» **Given request**: Edit the entries below so that "GUI agent" becomes "GUI assistant" wherever it appears, with every other word left as it is.

Entries taken from a collection
* start *
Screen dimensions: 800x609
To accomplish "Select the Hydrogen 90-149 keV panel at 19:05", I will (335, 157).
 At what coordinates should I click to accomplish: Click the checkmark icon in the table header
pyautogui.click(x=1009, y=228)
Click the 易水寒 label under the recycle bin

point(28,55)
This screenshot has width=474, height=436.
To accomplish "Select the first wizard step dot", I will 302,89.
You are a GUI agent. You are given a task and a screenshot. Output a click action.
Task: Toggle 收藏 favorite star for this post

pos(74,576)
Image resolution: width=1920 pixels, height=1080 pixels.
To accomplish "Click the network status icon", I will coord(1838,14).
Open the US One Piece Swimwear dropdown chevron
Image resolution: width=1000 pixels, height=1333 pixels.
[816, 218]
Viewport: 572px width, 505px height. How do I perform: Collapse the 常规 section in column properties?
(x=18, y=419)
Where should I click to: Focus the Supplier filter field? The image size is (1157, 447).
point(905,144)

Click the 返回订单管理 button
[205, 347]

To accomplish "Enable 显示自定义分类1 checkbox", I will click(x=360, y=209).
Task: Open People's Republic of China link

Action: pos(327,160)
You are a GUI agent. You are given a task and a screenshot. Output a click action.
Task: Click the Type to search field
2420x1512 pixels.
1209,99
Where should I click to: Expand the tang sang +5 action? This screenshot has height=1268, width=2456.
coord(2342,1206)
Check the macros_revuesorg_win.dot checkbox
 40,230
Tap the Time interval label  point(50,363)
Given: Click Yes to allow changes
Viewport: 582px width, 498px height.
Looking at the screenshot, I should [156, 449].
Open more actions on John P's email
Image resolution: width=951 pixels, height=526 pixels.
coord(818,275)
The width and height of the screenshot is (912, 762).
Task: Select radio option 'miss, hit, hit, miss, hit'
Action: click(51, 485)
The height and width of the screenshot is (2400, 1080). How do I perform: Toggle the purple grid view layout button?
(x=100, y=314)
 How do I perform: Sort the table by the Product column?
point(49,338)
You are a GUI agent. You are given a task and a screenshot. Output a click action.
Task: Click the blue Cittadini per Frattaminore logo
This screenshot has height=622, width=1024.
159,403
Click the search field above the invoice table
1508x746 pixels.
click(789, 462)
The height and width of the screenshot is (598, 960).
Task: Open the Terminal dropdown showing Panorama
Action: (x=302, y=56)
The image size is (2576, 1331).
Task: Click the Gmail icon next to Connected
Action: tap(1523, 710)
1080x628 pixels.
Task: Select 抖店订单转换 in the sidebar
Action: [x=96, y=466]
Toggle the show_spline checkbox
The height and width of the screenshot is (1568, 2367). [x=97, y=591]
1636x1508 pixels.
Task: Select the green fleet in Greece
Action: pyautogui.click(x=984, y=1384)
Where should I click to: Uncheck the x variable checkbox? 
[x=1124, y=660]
* end *
» **Result for this task**:
Screen dimensions: 800x609
To accomplish "Select the Hydrogen 90-149 keV panel at 19:05", I will (335, 157).
 At what coordinates should I click to accomplish: Click the checkmark icon in the table header
pyautogui.click(x=1009, y=228)
Click the 易水寒 label under the recycle bin

point(28,55)
This screenshot has width=474, height=436.
To accomplish "Select the first wizard step dot", I will 302,89.
You are a GUI assistant. You are given a task and a screenshot. Output a click action.
Task: Toggle 收藏 favorite star for this post

pos(74,576)
Image resolution: width=1920 pixels, height=1080 pixels.
To accomplish "Click the network status icon", I will coord(1838,14).
Open the US One Piece Swimwear dropdown chevron
Image resolution: width=1000 pixels, height=1333 pixels.
[816, 218]
Viewport: 572px width, 505px height. How do I perform: Collapse the 常规 section in column properties?
(x=18, y=419)
Where should I click to: Focus the Supplier filter field? The image size is (1157, 447).
point(905,144)

Click the 返回订单管理 button
[205, 347]

To accomplish "Enable 显示自定义分类1 checkbox", I will click(x=360, y=209).
Task: Open People's Republic of China link

Action: pos(327,160)
You are a GUI assistant. You are given a task and a screenshot. Output a click action.
Task: Click the Type to search field
2420x1512 pixels.
1209,99
Where should I click to: Expand the tang sang +5 action? This screenshot has height=1268, width=2456.
coord(2342,1206)
Check the macros_revuesorg_win.dot checkbox
 40,230
Tap the Time interval label  point(50,363)
Given: Click Yes to allow changes
Viewport: 582px width, 498px height.
Looking at the screenshot, I should [156, 449].
Open more actions on John P's email
Image resolution: width=951 pixels, height=526 pixels.
coord(818,275)
The width and height of the screenshot is (912, 762).
Task: Select radio option 'miss, hit, hit, miss, hit'
Action: click(51, 485)
The height and width of the screenshot is (2400, 1080). How do I perform: Toggle the purple grid view layout button?
(x=100, y=314)
 How do I perform: Sort the table by the Product column?
point(49,338)
You are a GUI assistant. You are given a task and a screenshot. Output a click action.
Task: Click the blue Cittadini per Frattaminore logo
This screenshot has height=622, width=1024.
159,403
Click the search field above the invoice table
1508x746 pixels.
click(789, 462)
The height and width of the screenshot is (598, 960).
Task: Open the Terminal dropdown showing Panorama
Action: (x=302, y=56)
The image size is (2576, 1331).
Task: Click the Gmail icon next to Connected
Action: tap(1523, 710)
1080x628 pixels.
Task: Select 抖店订单转换 in the sidebar
Action: [x=96, y=466]
Toggle the show_spline checkbox
The height and width of the screenshot is (1568, 2367). [x=97, y=591]
1636x1508 pixels.
Task: Select the green fleet in Greece
Action: pyautogui.click(x=984, y=1384)
Where should I click to: Uncheck the x variable checkbox? 
[x=1124, y=660]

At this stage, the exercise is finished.